Community Pride Innovation

Sugar Land, FBISD team up to teach students automotive skills

Shahid Ali was amazed at the pool of talent walking around the James Reese Career and Technical Center. Ali, the City of Sugar Land’s Fleet Services Manager, supervised Mohammad and Julian, two Reese Center students as part of an internship program over the summer of 2022. The students worked with the City’s fleet division, which services all city-owned vehicles, including police cars, fire trucks, and right of way division equipment for the entire course of their useful life.

“The interns we had over the summer really kicked things off,” Ali said. “We were able to benchmark and access their skillset, and we were extremely impressed with what we saw.”

This gave city staff an idea: create a five-year partnership between the City of Sugar Land and the James Reese Center that would allow students to gain firsthand, real-world knowledge of auto shops, while helping the City fill gaps in staffing. 

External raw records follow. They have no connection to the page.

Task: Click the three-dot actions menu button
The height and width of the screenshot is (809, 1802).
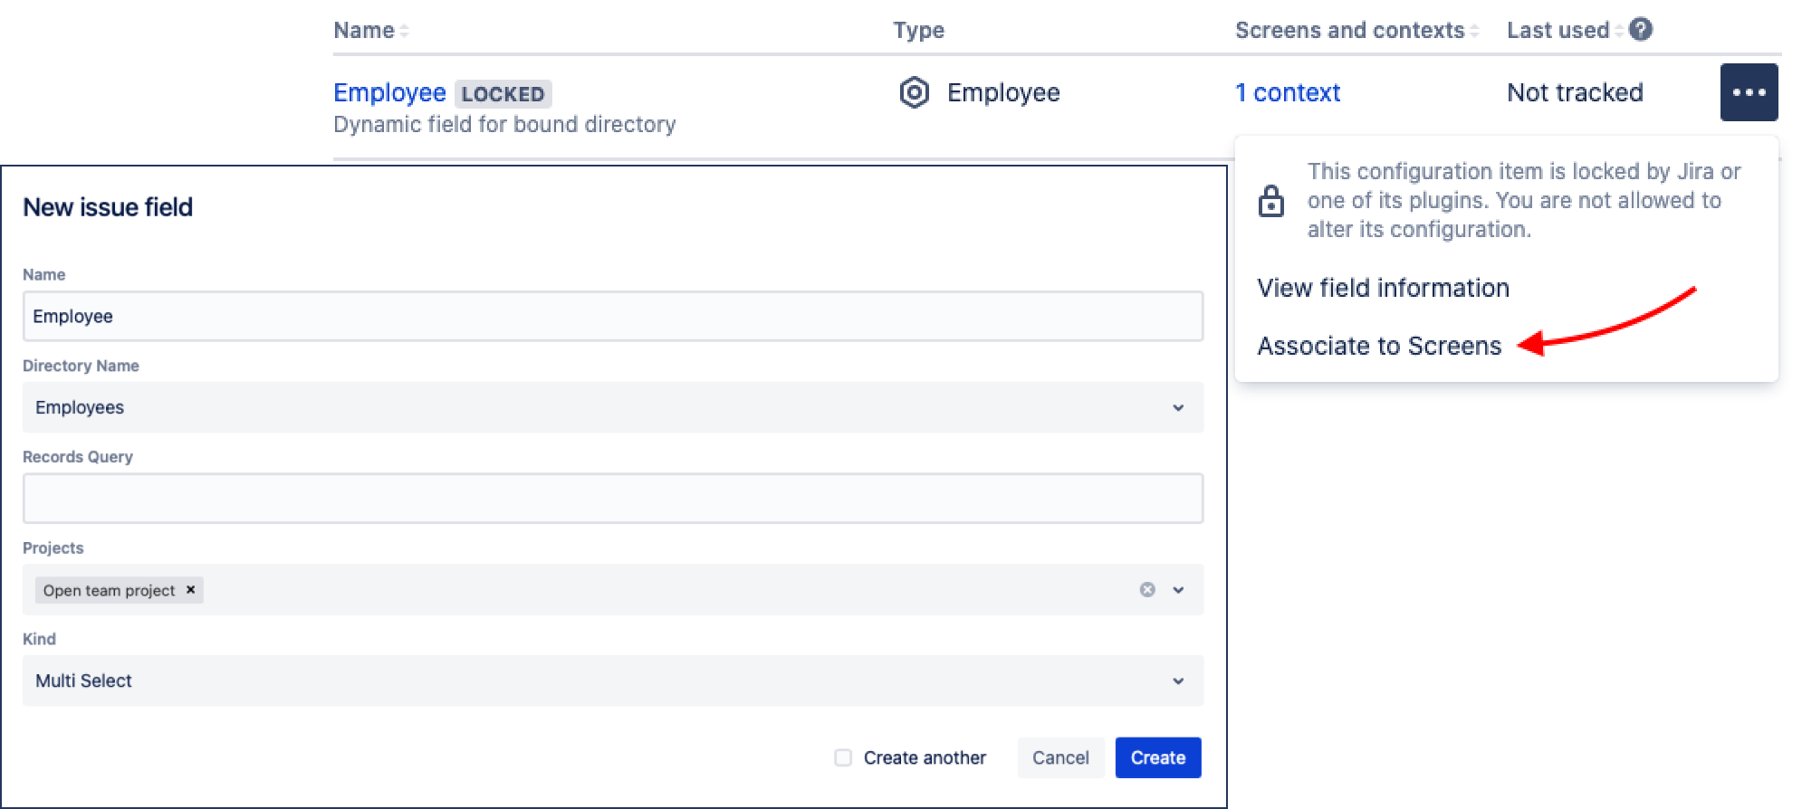Action: point(1748,92)
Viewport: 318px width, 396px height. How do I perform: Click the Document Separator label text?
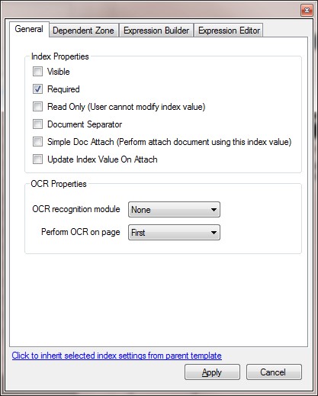tap(85, 124)
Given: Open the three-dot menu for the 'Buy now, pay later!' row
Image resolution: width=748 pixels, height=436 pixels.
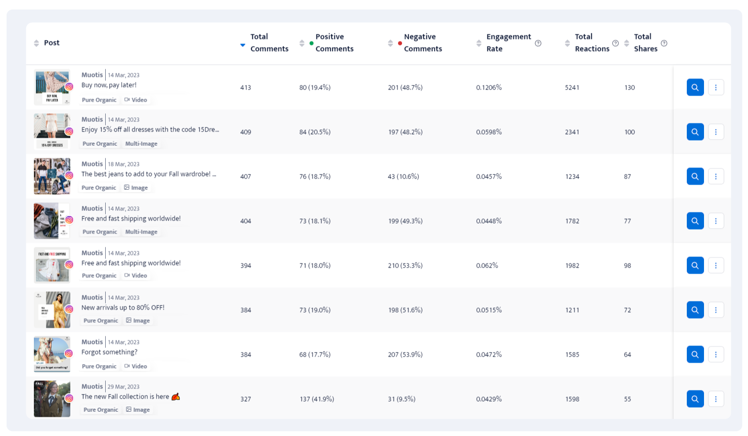Looking at the screenshot, I should [716, 87].
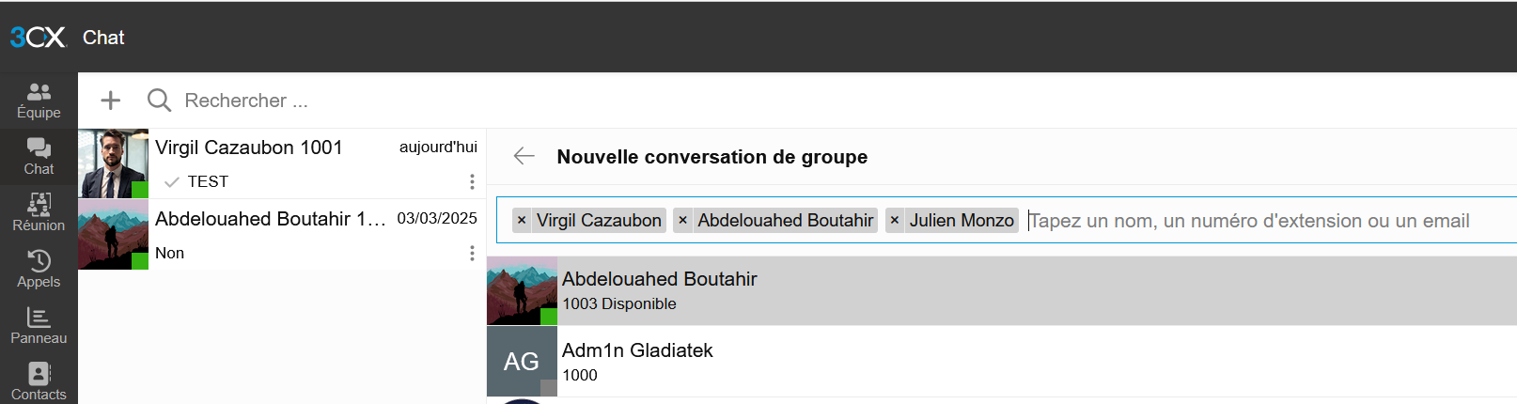This screenshot has height=404, width=1517.
Task: Open the Panneau sidebar section
Action: click(39, 326)
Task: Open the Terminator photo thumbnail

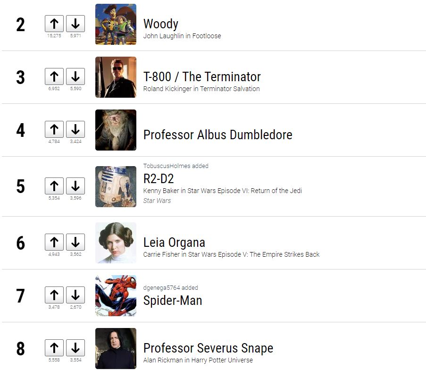Action: [x=116, y=77]
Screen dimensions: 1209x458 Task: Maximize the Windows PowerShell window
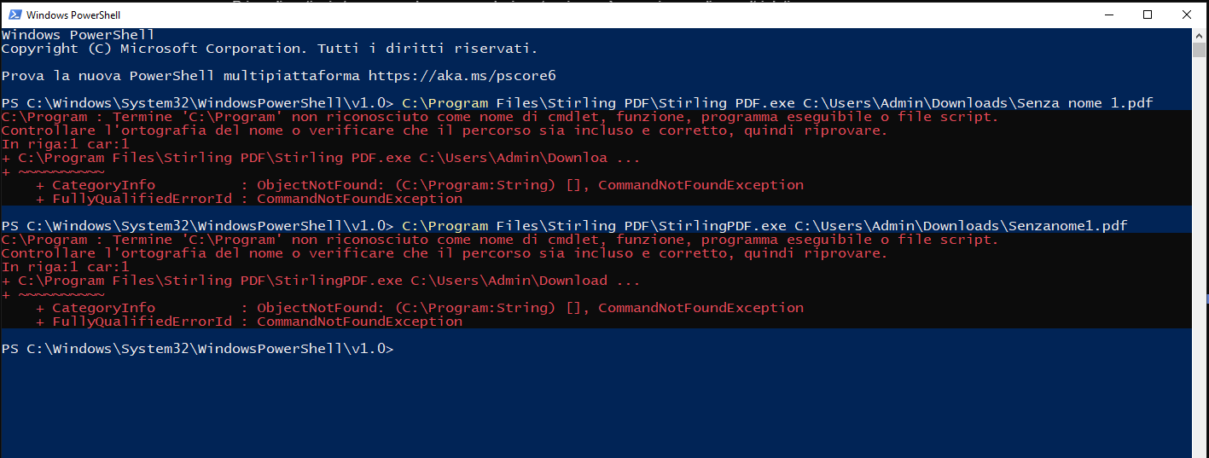(x=1148, y=14)
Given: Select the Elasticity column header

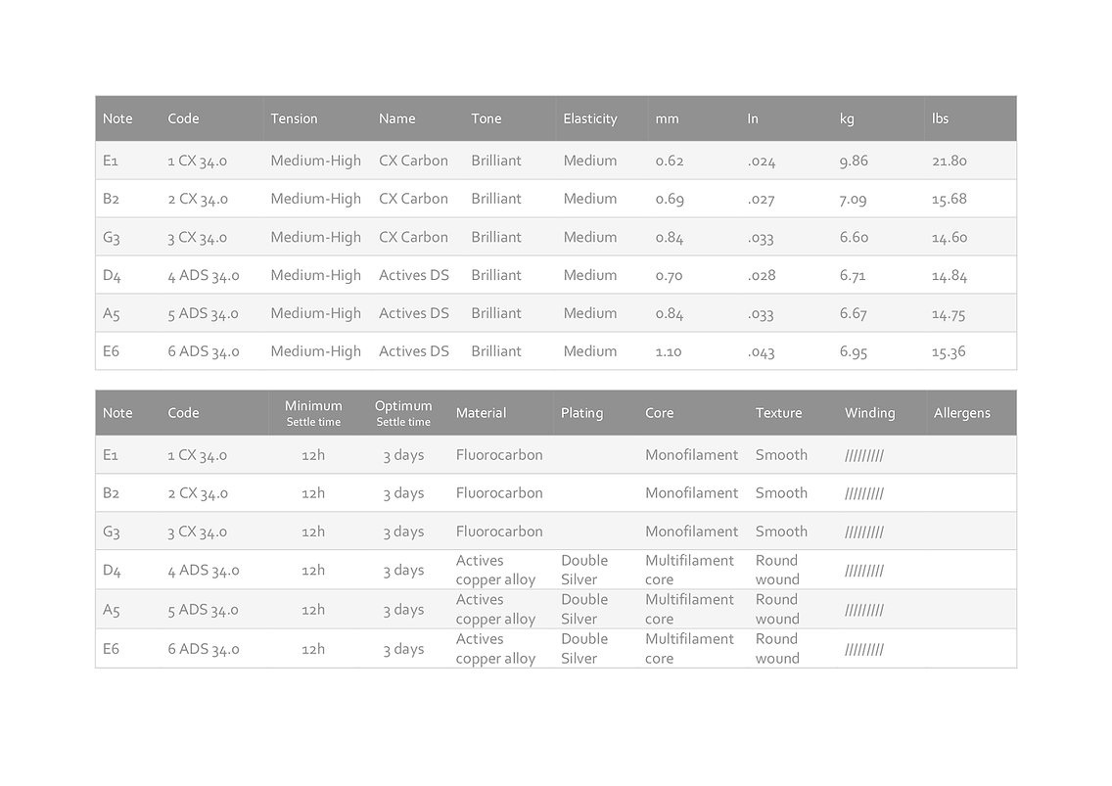Looking at the screenshot, I should click(590, 118).
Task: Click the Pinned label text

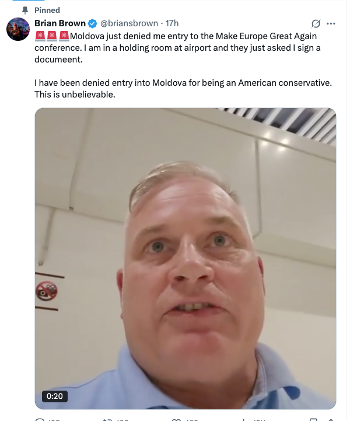Action: [x=47, y=10]
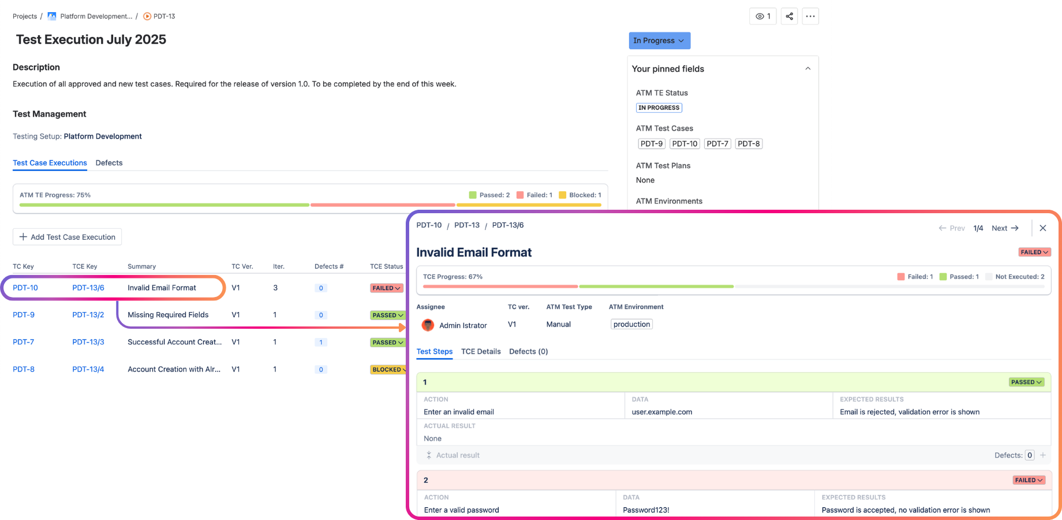Open the Defects (0) tab in the detail panel

(x=528, y=351)
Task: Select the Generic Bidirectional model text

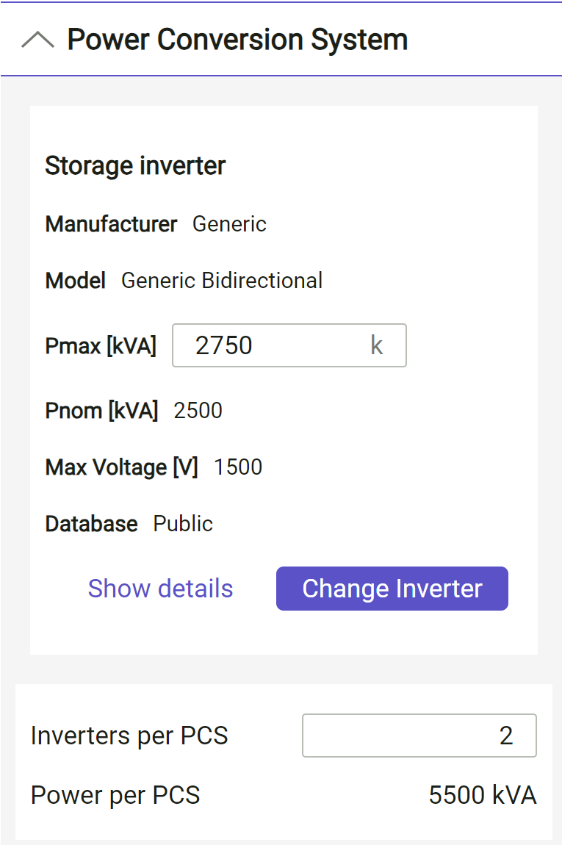Action: tap(222, 281)
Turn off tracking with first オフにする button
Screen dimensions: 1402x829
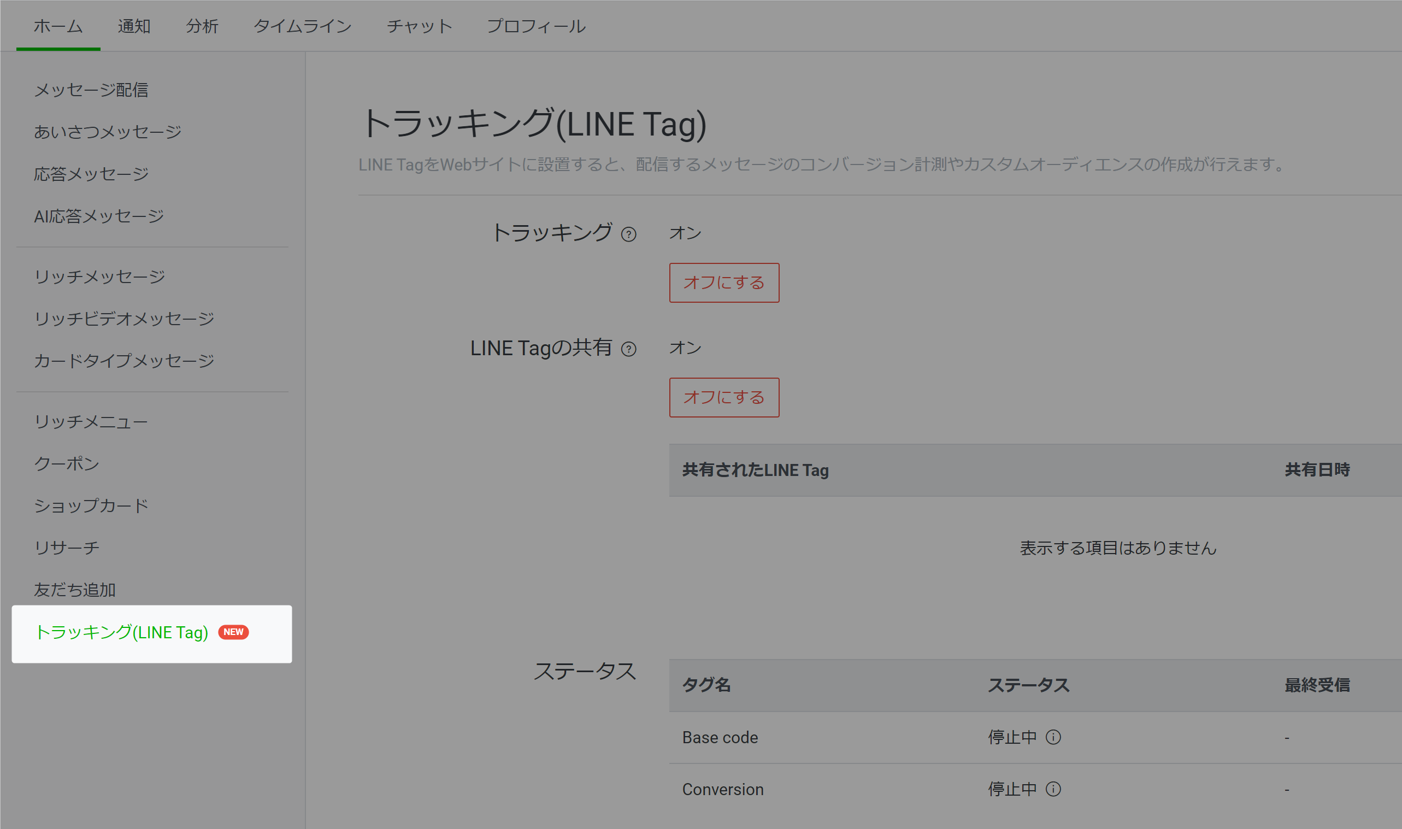(724, 283)
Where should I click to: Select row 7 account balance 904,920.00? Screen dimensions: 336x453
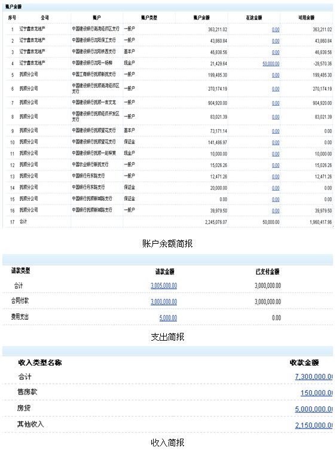tap(218, 103)
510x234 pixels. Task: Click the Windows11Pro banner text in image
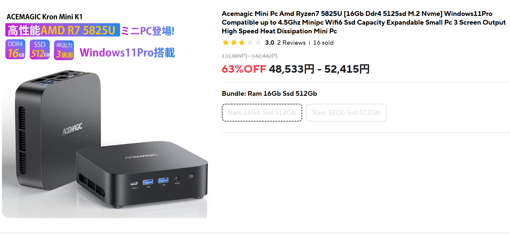coord(127,53)
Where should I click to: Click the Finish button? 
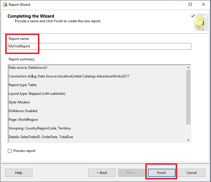pos(162,173)
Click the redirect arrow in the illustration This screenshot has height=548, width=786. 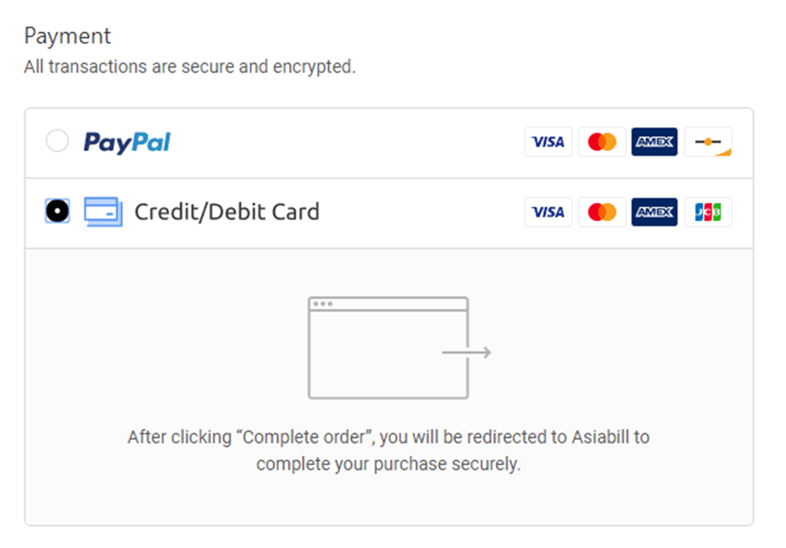coord(467,352)
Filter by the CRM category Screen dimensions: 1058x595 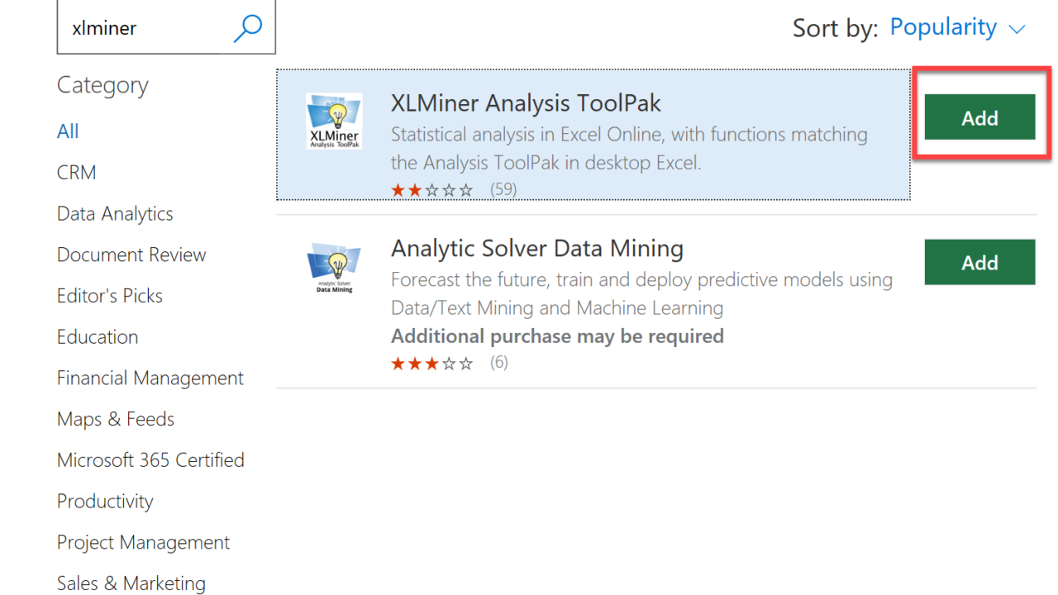[77, 173]
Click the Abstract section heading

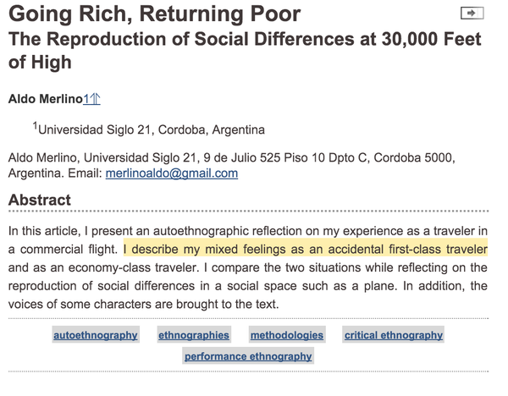point(40,200)
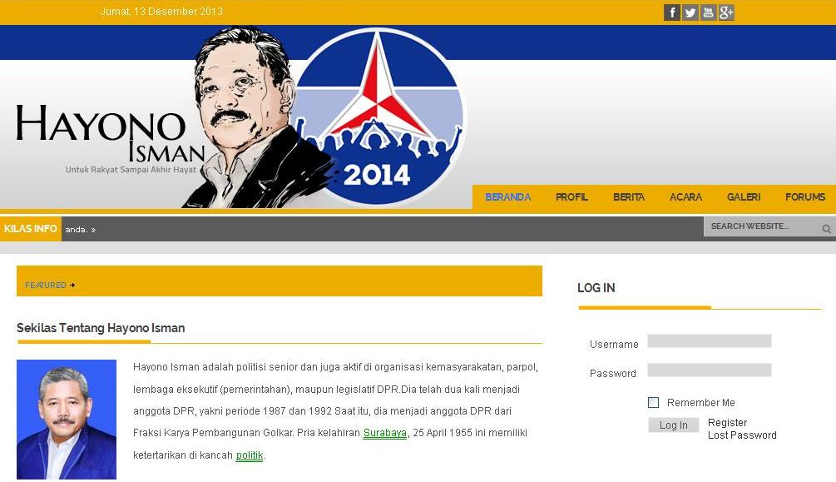Click the FEATURED arrow
Image resolution: width=836 pixels, height=482 pixels.
coord(72,285)
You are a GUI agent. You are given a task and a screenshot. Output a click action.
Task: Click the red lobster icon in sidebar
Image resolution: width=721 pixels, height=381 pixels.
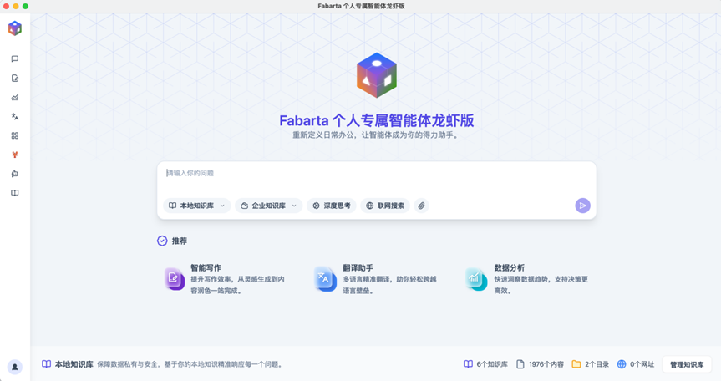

“(The students) both seemed like they were gaining the knowledge with us to succeed in the real world,” Ali said. “So when discussion of this partnership started, it was a no brainer.”

That’s when the Sugar Land Department of Innovaiton stepped in.

“The more we pursue creative ideas and creative solutions internally and the more we work with our community, things just explode in a great way,” Innovation Strategist Sabrina Abdulla said. “Every time we have conversations with FBISD, we learn about a new opportunity. Our department was hearing about workforce gaps and skillsets and those highly-skilled trade areas, so this partnership was a real opportunity to partner with FBISD to fill those gaps.”

The City’s Department of Innovation created the Forming Unique and Strategic Engagements (FUSE) program to help facilitate the partnership. FUSE’s purpose includes collaborating and engaging with community partners to provide internships, externships and public sector experience to Reese Center students.

The five-year partnership includes an interlocal agreement between the City and FBISD. The agreement leverages community talent to address city challenges, while connecting classroom skills to real-world experiences. It also helps beef up student resumes and creates a talent pipeline that the City could pull from should job opportunities be available in the future.

“We are incredibly grateful for the partnership with the City of Sugar Land,” Renee Cosby, FBISD Career & Technical Center Program Manager, said. “This opportunity has granted our students real-world industry experience with servicing a large fleet of vehicles and is opening doors for future career opportunities with the City.”

Students at the Center are assigned to work on preventative maintenance on the City’s light-duty trucks and non-public safety vehicles like Ford F-150s. The students do things like changing tires, oil changes, and basic preventative maintenance.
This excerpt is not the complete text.